Çünkü biz bu filmin fragmanını değil, tamamını ezbere biliyoruz.
Hatırlayalım…
Stadyum 2018’de ihaleye çıktı, “en geç 2020’de biter” denildi. 2025’e geldik, hala “Ekim’de açıyoruz” deniliyor. İnşallah ışıklandırmaları kaybeden açılır da, taraftar “feneri getir” diye tribünde bağırmak zorunda kalmaz.
Adliye Sarayı 2012’de temeli atıldı, “24 ayda teslim” denildi. 36 ay sürdü. Üç yıl gecikme var, kimse nedenini bilmiyor ama herkes “müteahhit batmış” diyor.
Hava Limanı’na dönersek; mesele sadece müteahhit değil. Hatırlayalım, alandan çıkan su nedeniyle 5 stadyum büyüklüğünde çukur oluştu, onu kapatmak için 1 yıl boşa gitti. Ya arkadaş; hava limanı yapıyoruz, yüzme havuzu çıkıyor. Böyle kader mi olur?
Bizde “tesadüf” kelimesi olağanüstü bir şeye denk gelir. Ama Yozgat’ta tesadüf diye bir şey yok, kronik gecikme var.
Şimdi diyeceksiniz ki: “Sayın Bakan tarih verdi ya, daha ne istiyorsun?”
Evet verdi.
Ama Yozgatlı olarak takvime değil, beton mikserinin döndüğü güne inanıyoruz.
Bakın bir fıkra anlatayım.
Temel’e demişler ki “Senin ev ne zaman bitecek?”
Temel demiş “Müteahhitin parası bittiğinde.”
“E nasıl olacak o?”
“Ben de bilmiyorum, ama her sene gidip çaya davet ediyorum, moral veriyorum.”
Yozgat’ın halini anlatan daha net bir fıkra yok.

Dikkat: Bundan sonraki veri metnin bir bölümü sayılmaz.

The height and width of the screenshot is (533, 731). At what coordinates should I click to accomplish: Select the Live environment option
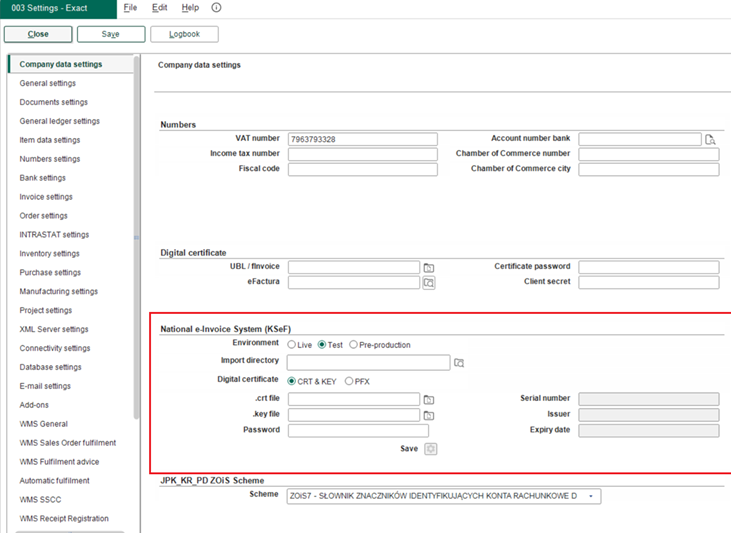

Biz de her gelen bakanı çaya, kavurmalı tandıra davet ediyoruz; moral veriyoruz, motive ediyoruz. Ama sonunda “iş bitti” yerine “süre uzadı” yazısı görüyoruz.
Şimdi gelelim gerçek soruya:
2026 sonu gelecek. Peki Hava Limanı gelecek mi?
Takvime baktığınızda “evet” diyorsunuz.
Ama Yozgat’ın tarihine baktığınızda otomatik “hayır” çıkıyor.
Normal şehirlerde “tarih” bir sözdür.
Yozgat’ta “tarih” bir tahmindir.
Ben yine de iyimserim. En azından “biz hava limanı yapıyoruz da gecikiyoruz.” Kimsenin böyle bir yatırımı hayal bile edemediği şehirler var bu ülkede.
Ama samimi bir şey söyleyeyim mi?
Biz tarihe değil, uçak sesi duyduğumuz gün inanacağız.
O yüzden Sayın Bakan’ın heybesi boş değil. Tarih verdi. Bu da bir şeydir.
Ama biz o heybeden küçük bir “uçak bileti” görmek isterdik.
Belki üstünde şöyle yazardı: “YOZ–IST İlk Uçuş: 2026 Yılı Sonu”
İşte o gün… Yozgat’ta çoban bile davul zurna ile ineğini ağıla gönderecek, emin olun.